Elizabeth Gould, née Coxen (1804—1841), was a British artist and illustrator at the forefront of the natural history movement. Elizabeth traveled and worked alongside her husband, naturalist and author John Gould. She produced illustrations and lithographs for ornithological works, including plates in Darwin's The Zoology of the Voyage of H.M.S. Beagle and the Goulds' seminal work The Birds of Australia. In total, Elizabeth is accredited to at least 650 works.

Life and artistic career

Elizabeth was born on 18 July 1804 in Ramsgate, England to a military family. Little is known of her early life, however it is likely that Elizabeth underwent training in drawing and botany from a young age.
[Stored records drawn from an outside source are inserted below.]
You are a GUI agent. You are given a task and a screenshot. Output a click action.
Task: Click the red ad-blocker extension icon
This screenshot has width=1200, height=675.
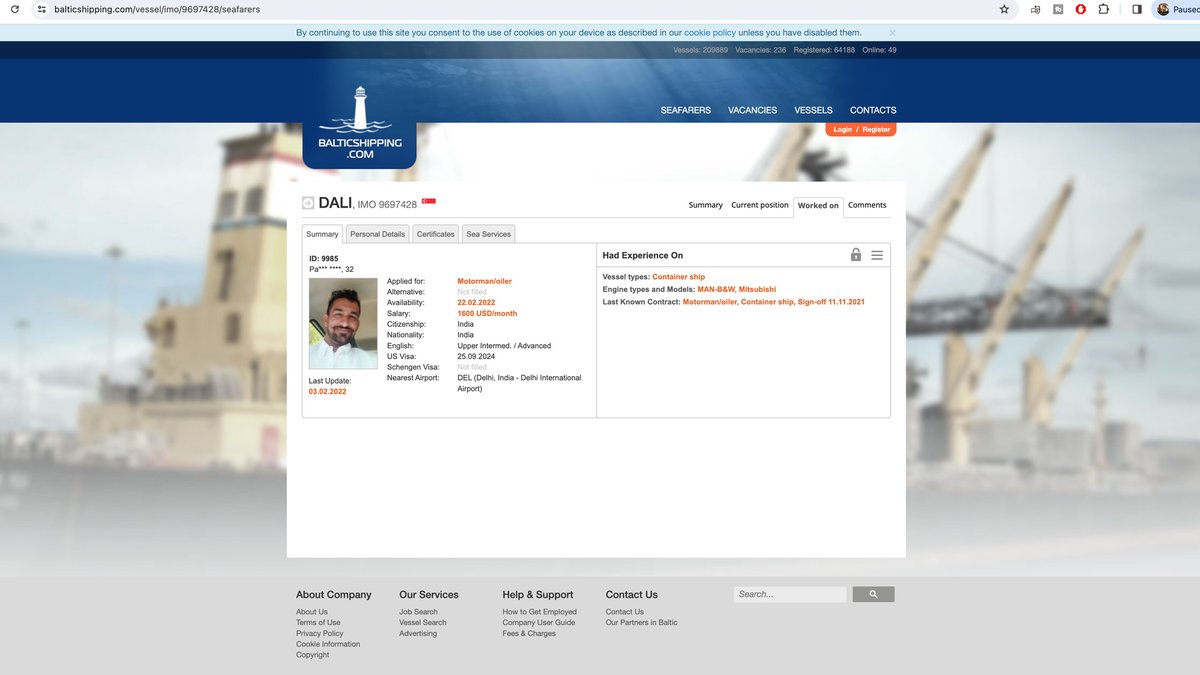pos(1080,9)
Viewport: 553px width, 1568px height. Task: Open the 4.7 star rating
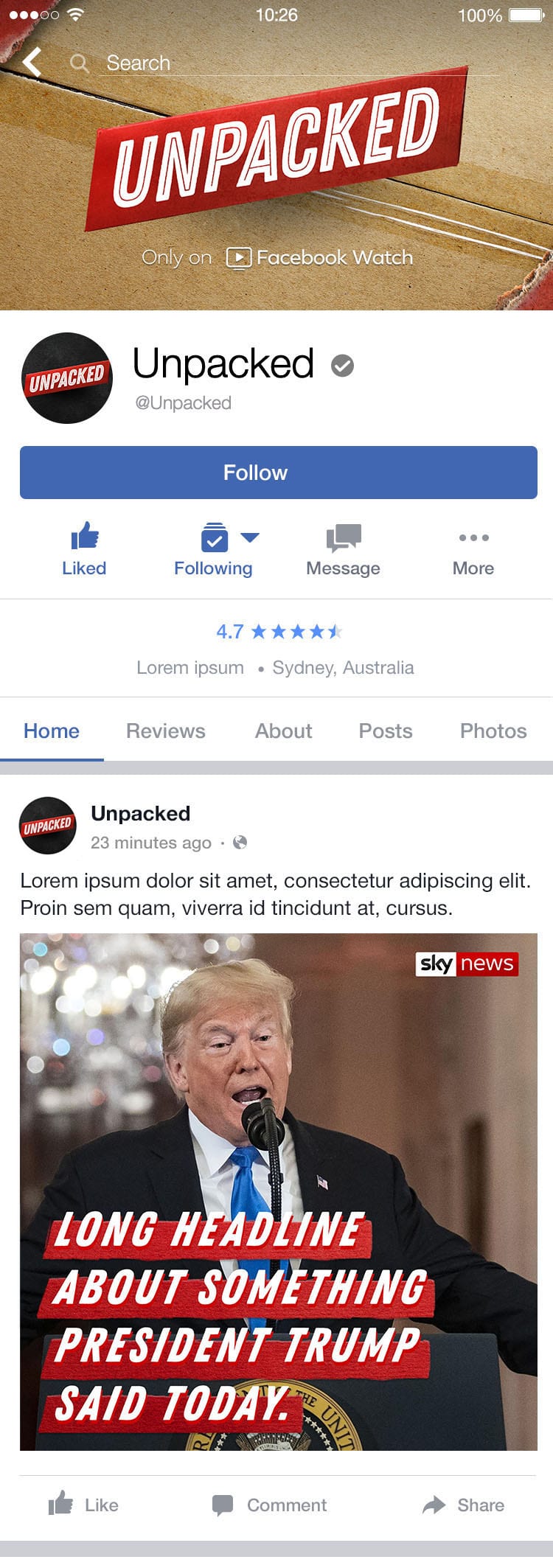click(279, 632)
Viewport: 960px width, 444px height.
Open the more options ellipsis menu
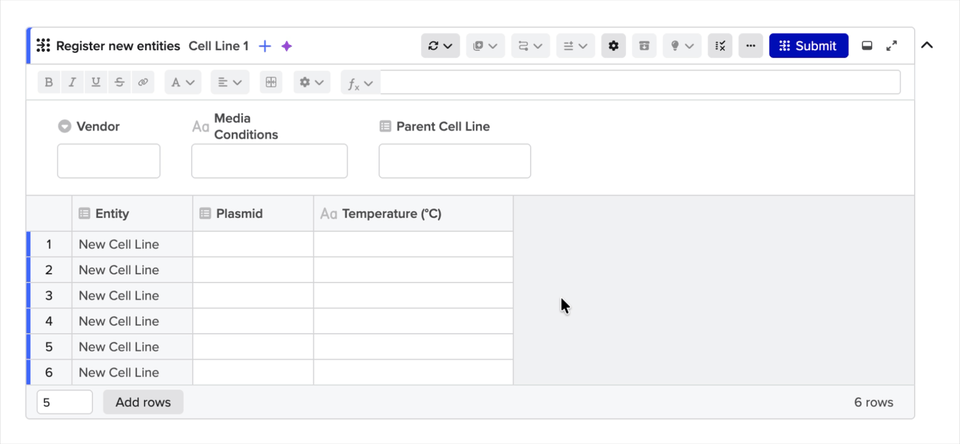click(751, 46)

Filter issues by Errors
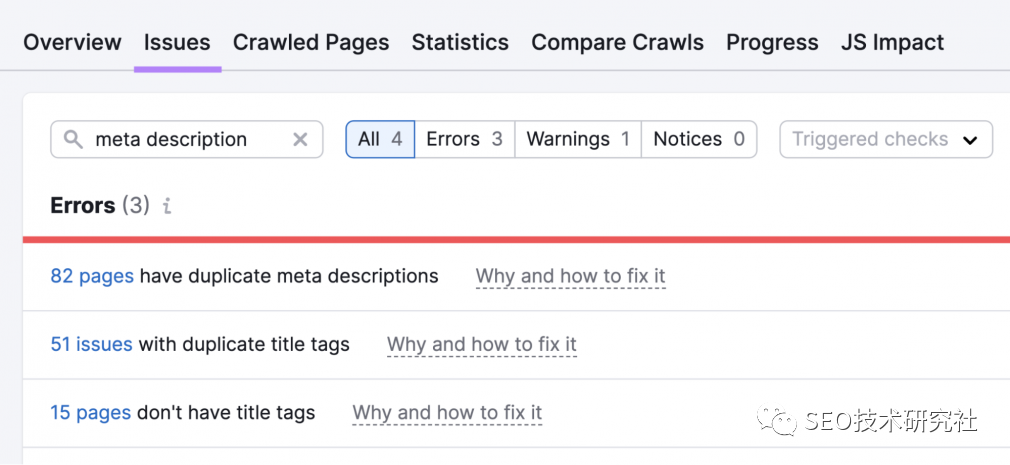(464, 140)
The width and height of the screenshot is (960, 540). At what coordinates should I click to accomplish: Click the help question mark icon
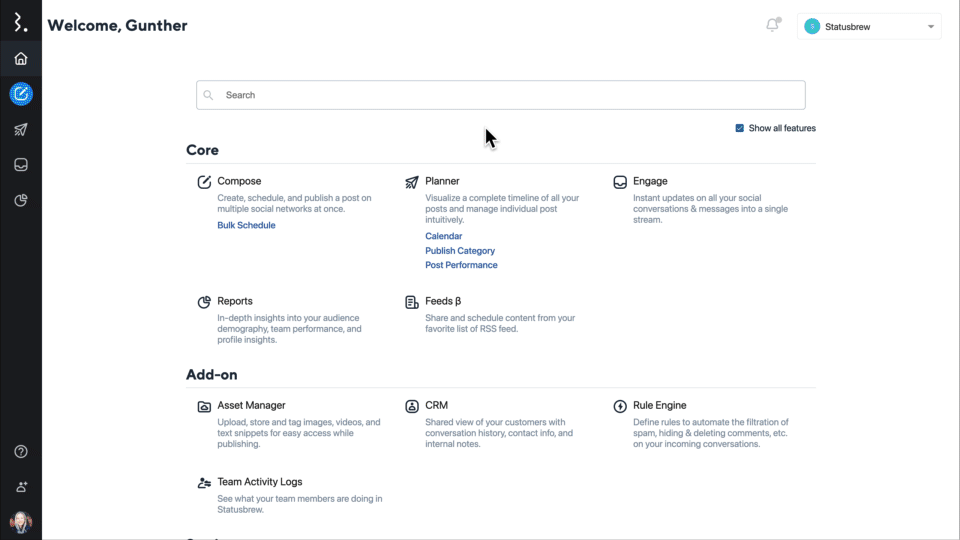[21, 452]
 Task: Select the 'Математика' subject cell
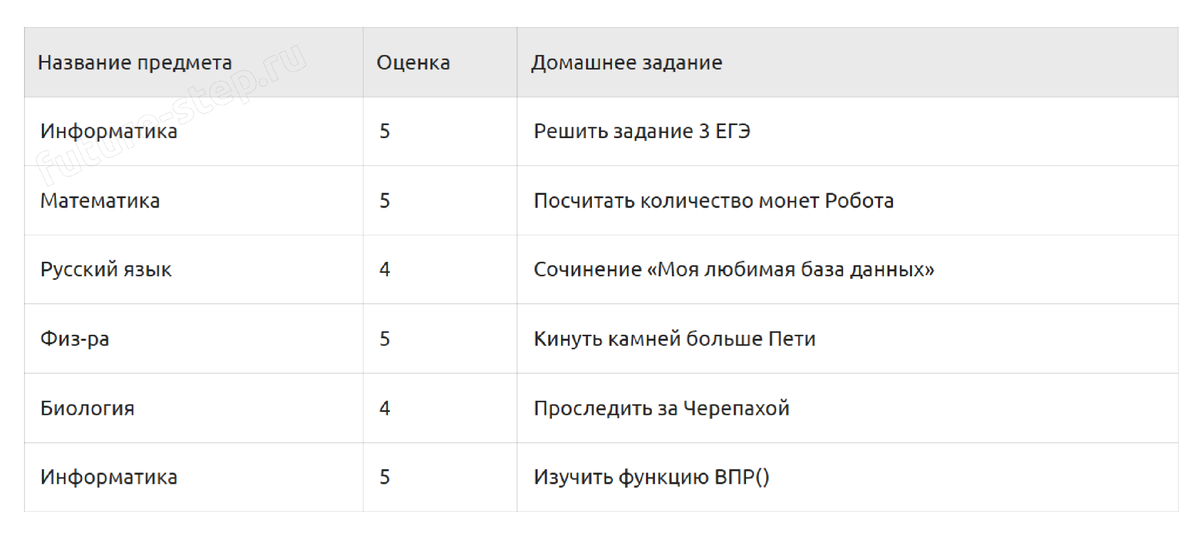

In Victorian England, botany and natural history were part of the education of girls in middle-class English families. As Ann Moyal stated, “Cultivated women drew, walked, observed, collected specimens, arranged and painted." After this, at twenty-two, Elizabeth was employed as a governess, and lived in James Street, London. It is known that  She met John Gould through her brother, Charles Coxen, who was also an taxidermist. She married John Gould in January 1829, both 24 years old. Elizabeth began her professional work-life by producing ornithological drawings intended to supplement John's ornithological writing in letters to colleagues. Her first published work was in 1832 with A Century of Birds from the Himalaya Mountains. With lack of a publisher, the Goulds decided to publish it themselves.  In the early days of the couple’s relationship/partnership, Elizabeth provided an income for her family through selling her drawings. John encouraged her to learn lithography and asked his collaborator Edward Lear to teach her.
The extent of Lear's direct influence on the artist is uncertain, but they moved in a circle of artists and natural historians working on similar publications. Elizabeth's work entailed making designs, compositions, and detailed observations of depictions of exotic birds. This was so that the works could then be made into lithographic reproductions. In addition to this, Elizabeth also made watercolor paintings accompanied with color keys for colorists to copy. All of this group were enthused with the depiction and scientific illustration of the unknown animals found on European expeditions, especially the novelties in English collections of Australian birds and mammals.
Once proficient with the art form, she created illustrations from John's more rudimentary drawings. It is important to note that Elizabeth’s knowledge of art and her skills were not handed to her by her husband. John and Elizabeth’s skills were complementary and the pair worked together to create significant advances in the world of natural history and ornithology. The Goulds skillfully appealed to the aesthetic value of nature while educating those around them of new species. They nurtured a want for the representations of birds and other species within their works.
 In her eleven year career(1830-1841) she designed, lithographed, and painted more than 650 plates which appeared in:

A Century of Birds from the Himalaya Mountains (1831 and 1832). 80 plates. For this book, she worked with taxidermied birds.
The Birds of Europe (1832–37). 380 plates. For this book, live (caged) birds were available for her reference. This is when her signature style of ornate backgrounds and realistic shading were first realized. Lithography allowed for more realistic textures, such as feathers and fluff.
A Monograph of the Ramphastidae, or Family of Toucans (1834). 24 plates.
A Monograph of the Trogonidae, or family of trogons (1835–38). Most of the 36 plates.
The Zoology of the Voyage of H.M.S. Beagle, pt. III. Birds (1838). Gould created all 50 plates for this work but is uncredited.
A Synopsis of the Birds of Australia (1837–38).120 plates.
The Birds of Australia (1837–38). 84 plates, as well as an unspecified number of designs. This was the Gould's biggest and most ambitious project. Elizabeth sketched these subjects alive. Her most famous work is an image of the fairy wren (then known as the blue warbler).
The Birds of Australia (1840–48). Many of the 681 hand-coloured plates prepared by Gould have been digitised by the State Library of New South Wales.
Icones avium, or, Figures and descriptions of new and interesting species of birds from various parts of the globe (1837–38). 20 plates.
Her early illustrations have been described as stiff, but subsequently improved with experience. They remained quite formal compositions due to their use in ornithological classification.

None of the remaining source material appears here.